Although the book of Job deals with the problem of suffering, we will not find easy answers to the problem of suffering. Nevertheless, we will find lessons in encouragement, examples that inspire faith and correction to false assumptions.

Job chapter two is a continuation of the prologue, which gives us the setting and introduces Job’s friends for the dialogue between Job and his friends and eventually between Job and God.

This morning, I want to highlight three observations from chapter two and then identify four characteristics of comforters displayed by Job’s friends. These are not the only characteristics, but they are significant characteristics of good comforters.

The word comfort comes from two Latin words, "com" and "fortis" to mean "strengthen by being with." To comfort someone is not only to help him or her feel better but also to help him or her become stronger, in order to handle the hardships of life. We all need comforters, because we all face disappointment, loss, hardship and suffering in life. Yet few of us know how to comfort others effectively.

Before we look at the characteristics of comforters, let me highlight the three observations from Job chapter 2.

First, we observe that faithfulness requires more faithfulness. Verses 1-3

If you remember, Job proved his faithfulness at the end of chapter 1 by praising God even after losing his livestock, properties and children. You would think that such faithfulness, or ongoing trust in God, would be rewarded with wealth, health or spiritual intimacy with God. Instead, we read that God permits Satan to test Job again.

Rosa, Amy, Kathy and my wife helped at the Vacation Bible School this week. My daughter for the first time attended school. The first day, she was thrilled to go. She only whined a little when she saw my car drive off. The second day, she cried much more when she saw Mommy walking by with other kids.

On the third day, she was reluctant to go to school. So I asked her why. She answered, "I already went to school." She didn’t know that faithfulness requires more faithfulness.

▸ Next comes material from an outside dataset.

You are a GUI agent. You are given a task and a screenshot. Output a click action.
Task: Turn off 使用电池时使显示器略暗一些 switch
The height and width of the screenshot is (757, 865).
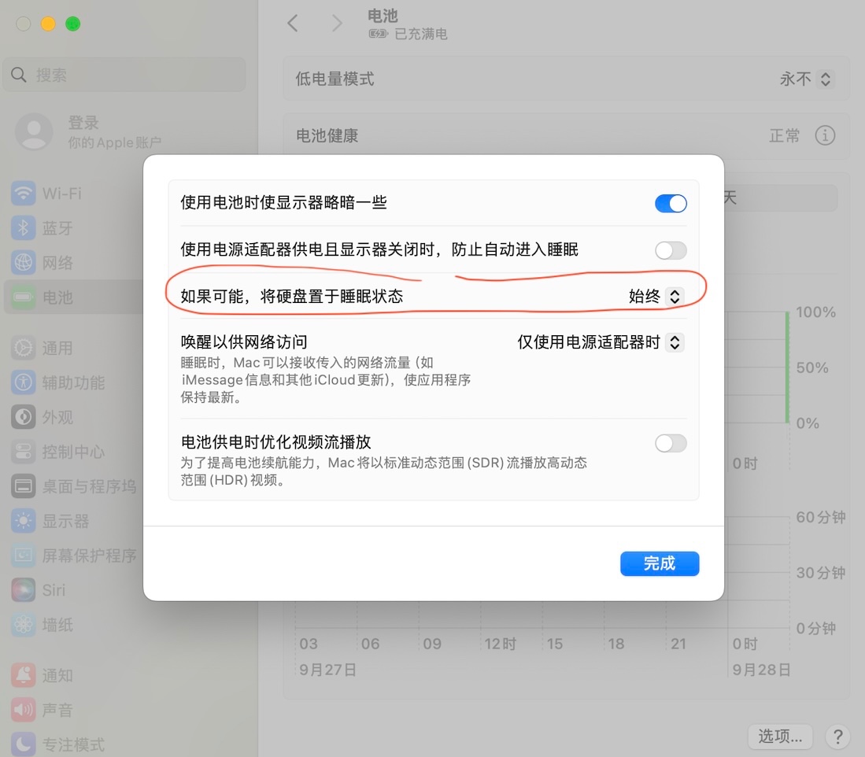pos(671,204)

Our parents, because of our faithfulness in middle school, required us to go to high school. And because we were faithful in our study in high school, our parents required us to go to college.

If we dropped out of middle school, we wouldn’t need to be faithful anymore. Faithfulness requires more faithfulness. The alternative would be unfaithfulness or dropping out.

You thought that by faithfully forgiving your husband five times for the same offense, that God would change him. What you didn’t know was that faithfulness requires more faithfulness.

You thought that by faithfully serving the church for 20 years, God would let you rest after retirement. What you didn’t know was that faithfulness requires more faithfulness. The alternative would be unfaithfulness or dropping out.